**What is being asked**
Select the lines of the records containing the word "width" and list them.

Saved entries
##########
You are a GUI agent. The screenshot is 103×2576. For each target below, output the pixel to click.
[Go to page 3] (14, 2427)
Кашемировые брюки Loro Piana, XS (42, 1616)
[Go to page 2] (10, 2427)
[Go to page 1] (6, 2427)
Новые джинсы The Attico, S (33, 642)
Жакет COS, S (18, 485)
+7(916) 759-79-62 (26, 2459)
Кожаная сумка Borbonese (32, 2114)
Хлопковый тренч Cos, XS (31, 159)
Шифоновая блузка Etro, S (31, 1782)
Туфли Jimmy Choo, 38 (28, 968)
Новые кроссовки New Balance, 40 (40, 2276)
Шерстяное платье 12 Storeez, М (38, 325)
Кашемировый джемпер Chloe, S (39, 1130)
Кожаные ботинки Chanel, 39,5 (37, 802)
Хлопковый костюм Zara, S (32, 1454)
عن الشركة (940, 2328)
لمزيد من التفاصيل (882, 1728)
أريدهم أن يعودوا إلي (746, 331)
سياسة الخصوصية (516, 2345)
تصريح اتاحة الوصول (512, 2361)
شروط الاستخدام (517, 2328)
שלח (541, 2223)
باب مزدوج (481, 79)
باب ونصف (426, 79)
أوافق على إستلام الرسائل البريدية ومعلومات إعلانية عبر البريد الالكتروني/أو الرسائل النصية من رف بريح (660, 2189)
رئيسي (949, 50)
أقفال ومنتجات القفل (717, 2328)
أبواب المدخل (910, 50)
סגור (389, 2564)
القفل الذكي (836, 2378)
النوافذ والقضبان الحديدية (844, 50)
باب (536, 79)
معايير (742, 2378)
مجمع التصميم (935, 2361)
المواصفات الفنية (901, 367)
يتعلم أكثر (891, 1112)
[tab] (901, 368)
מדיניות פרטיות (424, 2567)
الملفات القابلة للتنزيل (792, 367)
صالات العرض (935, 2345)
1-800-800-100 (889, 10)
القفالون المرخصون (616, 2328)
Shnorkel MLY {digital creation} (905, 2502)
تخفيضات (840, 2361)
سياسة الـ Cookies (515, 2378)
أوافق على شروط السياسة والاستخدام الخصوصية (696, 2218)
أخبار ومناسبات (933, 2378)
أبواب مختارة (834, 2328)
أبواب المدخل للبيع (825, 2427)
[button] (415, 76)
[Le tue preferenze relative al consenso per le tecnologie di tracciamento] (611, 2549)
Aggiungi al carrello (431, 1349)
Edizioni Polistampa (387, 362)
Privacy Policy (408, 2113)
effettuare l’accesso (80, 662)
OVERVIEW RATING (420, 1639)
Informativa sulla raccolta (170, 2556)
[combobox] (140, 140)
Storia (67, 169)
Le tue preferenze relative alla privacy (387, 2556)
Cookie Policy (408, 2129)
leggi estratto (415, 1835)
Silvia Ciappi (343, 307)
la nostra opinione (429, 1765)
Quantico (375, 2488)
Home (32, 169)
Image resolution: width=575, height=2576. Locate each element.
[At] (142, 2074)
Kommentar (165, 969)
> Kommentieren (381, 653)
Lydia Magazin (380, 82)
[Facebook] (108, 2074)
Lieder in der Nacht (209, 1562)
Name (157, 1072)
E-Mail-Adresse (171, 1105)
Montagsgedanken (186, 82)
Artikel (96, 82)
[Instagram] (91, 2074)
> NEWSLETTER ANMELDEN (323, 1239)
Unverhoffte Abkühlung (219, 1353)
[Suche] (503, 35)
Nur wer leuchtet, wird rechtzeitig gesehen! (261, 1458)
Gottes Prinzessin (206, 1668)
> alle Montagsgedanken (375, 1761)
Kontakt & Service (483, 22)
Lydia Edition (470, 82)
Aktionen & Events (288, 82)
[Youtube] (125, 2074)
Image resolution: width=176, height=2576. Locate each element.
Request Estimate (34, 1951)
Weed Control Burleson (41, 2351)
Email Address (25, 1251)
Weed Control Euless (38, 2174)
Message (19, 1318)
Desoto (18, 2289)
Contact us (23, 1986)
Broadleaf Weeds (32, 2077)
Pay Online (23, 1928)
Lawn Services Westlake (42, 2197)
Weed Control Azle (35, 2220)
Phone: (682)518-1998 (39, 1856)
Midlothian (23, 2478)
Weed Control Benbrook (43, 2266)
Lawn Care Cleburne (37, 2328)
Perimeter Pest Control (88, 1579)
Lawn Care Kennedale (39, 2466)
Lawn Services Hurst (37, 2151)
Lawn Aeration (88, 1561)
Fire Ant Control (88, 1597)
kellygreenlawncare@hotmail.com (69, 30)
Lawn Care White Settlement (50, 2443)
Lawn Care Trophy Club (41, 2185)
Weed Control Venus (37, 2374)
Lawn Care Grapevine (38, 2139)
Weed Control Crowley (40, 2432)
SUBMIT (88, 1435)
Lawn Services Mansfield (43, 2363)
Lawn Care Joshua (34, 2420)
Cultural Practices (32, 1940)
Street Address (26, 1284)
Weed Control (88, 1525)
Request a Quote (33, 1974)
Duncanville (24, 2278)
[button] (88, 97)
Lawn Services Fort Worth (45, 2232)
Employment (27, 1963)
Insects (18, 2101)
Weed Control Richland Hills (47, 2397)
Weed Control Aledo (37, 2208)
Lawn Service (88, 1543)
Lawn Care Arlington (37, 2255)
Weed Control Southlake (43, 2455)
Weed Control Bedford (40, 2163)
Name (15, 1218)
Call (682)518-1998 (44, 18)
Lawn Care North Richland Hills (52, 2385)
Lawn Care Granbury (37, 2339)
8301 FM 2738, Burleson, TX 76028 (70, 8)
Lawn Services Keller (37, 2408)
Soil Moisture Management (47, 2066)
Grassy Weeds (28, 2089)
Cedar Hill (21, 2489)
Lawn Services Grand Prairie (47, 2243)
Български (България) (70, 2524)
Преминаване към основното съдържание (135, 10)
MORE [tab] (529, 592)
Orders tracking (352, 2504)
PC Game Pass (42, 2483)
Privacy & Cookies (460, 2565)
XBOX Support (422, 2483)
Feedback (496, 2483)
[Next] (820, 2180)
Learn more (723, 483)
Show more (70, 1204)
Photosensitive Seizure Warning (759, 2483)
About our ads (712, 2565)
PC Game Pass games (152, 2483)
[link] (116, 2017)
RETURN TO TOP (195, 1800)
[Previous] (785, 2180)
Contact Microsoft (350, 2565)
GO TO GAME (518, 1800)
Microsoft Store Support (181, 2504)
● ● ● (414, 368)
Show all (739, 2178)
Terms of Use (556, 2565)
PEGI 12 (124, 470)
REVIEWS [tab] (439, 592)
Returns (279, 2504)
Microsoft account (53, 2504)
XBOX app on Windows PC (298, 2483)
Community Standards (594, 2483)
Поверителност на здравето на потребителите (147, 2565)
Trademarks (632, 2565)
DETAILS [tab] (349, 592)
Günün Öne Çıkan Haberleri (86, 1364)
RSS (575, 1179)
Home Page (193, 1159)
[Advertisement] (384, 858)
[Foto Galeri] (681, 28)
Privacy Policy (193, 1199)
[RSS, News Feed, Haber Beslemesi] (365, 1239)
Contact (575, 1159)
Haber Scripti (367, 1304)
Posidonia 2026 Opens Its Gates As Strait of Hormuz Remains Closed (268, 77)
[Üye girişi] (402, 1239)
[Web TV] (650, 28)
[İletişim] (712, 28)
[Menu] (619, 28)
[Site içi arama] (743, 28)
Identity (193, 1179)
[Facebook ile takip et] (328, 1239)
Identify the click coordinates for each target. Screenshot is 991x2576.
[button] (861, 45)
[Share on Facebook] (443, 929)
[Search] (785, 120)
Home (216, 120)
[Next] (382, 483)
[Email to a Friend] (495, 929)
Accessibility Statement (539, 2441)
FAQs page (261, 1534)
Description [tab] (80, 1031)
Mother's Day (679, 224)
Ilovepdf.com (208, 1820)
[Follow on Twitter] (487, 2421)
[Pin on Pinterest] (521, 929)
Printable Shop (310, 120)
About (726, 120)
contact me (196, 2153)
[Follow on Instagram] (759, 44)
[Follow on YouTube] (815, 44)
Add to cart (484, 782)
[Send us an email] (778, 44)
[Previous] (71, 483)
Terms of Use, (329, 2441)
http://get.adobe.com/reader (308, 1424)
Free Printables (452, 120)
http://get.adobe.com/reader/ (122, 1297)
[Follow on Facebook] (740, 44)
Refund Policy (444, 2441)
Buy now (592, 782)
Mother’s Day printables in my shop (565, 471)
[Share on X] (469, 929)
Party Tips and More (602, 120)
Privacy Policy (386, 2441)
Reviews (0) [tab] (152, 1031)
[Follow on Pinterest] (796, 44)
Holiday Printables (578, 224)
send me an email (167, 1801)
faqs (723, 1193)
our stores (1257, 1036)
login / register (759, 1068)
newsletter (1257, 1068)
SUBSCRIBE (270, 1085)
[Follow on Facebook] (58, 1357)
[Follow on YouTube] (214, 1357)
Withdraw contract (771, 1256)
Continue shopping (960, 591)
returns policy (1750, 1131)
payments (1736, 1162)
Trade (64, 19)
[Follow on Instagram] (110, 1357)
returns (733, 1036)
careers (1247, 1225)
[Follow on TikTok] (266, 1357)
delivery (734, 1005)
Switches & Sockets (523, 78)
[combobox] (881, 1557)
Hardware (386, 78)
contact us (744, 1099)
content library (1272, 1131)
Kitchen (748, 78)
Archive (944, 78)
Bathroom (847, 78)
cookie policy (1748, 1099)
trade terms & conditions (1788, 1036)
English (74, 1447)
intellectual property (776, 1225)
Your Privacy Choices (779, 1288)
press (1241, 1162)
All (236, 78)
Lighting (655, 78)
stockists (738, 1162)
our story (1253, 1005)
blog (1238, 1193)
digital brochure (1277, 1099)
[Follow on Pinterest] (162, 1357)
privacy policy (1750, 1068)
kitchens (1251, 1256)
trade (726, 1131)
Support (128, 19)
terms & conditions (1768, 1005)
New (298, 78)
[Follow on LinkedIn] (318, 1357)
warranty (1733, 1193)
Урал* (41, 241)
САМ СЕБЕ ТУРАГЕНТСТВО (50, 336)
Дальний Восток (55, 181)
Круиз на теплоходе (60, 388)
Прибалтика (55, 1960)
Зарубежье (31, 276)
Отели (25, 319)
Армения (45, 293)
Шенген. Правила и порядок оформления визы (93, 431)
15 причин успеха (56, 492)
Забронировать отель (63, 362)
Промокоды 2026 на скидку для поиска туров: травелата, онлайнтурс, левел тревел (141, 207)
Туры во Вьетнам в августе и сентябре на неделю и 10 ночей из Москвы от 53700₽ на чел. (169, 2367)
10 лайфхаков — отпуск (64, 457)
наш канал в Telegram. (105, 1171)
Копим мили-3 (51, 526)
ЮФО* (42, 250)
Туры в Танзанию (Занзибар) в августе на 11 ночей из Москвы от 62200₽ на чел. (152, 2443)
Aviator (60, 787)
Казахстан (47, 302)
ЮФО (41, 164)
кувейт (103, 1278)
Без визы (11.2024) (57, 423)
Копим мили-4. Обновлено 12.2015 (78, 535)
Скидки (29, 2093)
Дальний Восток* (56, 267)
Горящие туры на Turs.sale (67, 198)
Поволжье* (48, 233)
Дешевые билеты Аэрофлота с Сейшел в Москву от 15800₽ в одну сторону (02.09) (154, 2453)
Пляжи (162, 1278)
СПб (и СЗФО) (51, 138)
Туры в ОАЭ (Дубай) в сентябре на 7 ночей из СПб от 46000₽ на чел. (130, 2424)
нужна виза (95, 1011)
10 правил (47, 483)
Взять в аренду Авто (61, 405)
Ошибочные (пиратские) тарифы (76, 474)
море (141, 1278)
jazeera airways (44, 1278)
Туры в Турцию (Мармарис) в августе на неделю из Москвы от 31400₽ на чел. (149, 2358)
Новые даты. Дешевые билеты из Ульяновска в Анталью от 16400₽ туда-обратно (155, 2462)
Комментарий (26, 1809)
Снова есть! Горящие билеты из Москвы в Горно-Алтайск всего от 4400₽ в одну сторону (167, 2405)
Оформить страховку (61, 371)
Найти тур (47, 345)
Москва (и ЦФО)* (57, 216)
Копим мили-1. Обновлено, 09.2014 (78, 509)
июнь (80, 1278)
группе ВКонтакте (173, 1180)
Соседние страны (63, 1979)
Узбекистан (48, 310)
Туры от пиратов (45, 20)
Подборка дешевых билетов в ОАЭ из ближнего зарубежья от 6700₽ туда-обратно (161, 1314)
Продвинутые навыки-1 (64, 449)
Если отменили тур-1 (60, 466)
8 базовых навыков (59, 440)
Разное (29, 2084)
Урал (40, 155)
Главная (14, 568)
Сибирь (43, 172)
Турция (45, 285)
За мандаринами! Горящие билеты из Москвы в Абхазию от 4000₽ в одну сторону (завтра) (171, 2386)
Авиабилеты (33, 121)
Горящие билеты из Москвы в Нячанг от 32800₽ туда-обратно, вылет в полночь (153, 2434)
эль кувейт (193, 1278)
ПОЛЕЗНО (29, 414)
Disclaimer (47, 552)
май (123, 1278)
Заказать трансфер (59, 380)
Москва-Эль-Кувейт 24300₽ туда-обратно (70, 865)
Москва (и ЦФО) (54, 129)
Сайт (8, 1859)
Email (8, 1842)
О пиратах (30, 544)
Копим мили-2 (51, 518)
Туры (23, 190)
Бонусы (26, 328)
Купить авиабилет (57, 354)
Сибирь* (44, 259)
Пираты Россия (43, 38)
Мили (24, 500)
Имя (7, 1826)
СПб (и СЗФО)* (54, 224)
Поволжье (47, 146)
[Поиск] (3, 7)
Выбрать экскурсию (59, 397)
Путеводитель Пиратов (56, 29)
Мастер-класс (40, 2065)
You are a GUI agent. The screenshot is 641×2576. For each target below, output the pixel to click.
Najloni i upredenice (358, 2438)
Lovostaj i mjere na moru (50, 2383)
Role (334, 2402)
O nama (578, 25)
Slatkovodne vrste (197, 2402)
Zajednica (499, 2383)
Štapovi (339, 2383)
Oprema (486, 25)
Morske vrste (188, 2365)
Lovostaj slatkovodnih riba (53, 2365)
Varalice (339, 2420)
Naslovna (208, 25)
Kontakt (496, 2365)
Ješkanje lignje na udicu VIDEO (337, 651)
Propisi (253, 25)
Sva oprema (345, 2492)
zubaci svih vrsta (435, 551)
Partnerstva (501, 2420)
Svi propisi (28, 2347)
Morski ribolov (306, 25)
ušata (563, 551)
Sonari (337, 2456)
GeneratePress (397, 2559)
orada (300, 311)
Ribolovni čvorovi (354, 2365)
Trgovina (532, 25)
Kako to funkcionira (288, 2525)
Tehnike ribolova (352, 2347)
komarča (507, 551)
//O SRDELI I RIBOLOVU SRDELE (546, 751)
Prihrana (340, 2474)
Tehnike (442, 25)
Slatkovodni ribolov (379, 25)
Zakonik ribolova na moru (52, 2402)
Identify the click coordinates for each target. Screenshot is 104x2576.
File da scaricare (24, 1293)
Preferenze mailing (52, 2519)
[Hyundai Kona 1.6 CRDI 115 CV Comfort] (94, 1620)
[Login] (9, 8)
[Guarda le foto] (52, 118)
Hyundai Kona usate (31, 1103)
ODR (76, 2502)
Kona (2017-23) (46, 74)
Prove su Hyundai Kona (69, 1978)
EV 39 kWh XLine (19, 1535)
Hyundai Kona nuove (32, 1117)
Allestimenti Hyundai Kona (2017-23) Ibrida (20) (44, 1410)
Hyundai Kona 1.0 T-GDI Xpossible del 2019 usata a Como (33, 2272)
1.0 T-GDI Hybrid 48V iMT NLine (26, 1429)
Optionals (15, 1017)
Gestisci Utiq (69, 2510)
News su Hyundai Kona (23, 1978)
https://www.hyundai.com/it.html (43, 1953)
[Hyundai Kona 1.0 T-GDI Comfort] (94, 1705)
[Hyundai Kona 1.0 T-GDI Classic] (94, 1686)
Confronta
##########
**Reply to the exercise**
Image resolution: width=575, height=2576. Locate each element.
Image resolution: width=176, height=2576. Locate each element.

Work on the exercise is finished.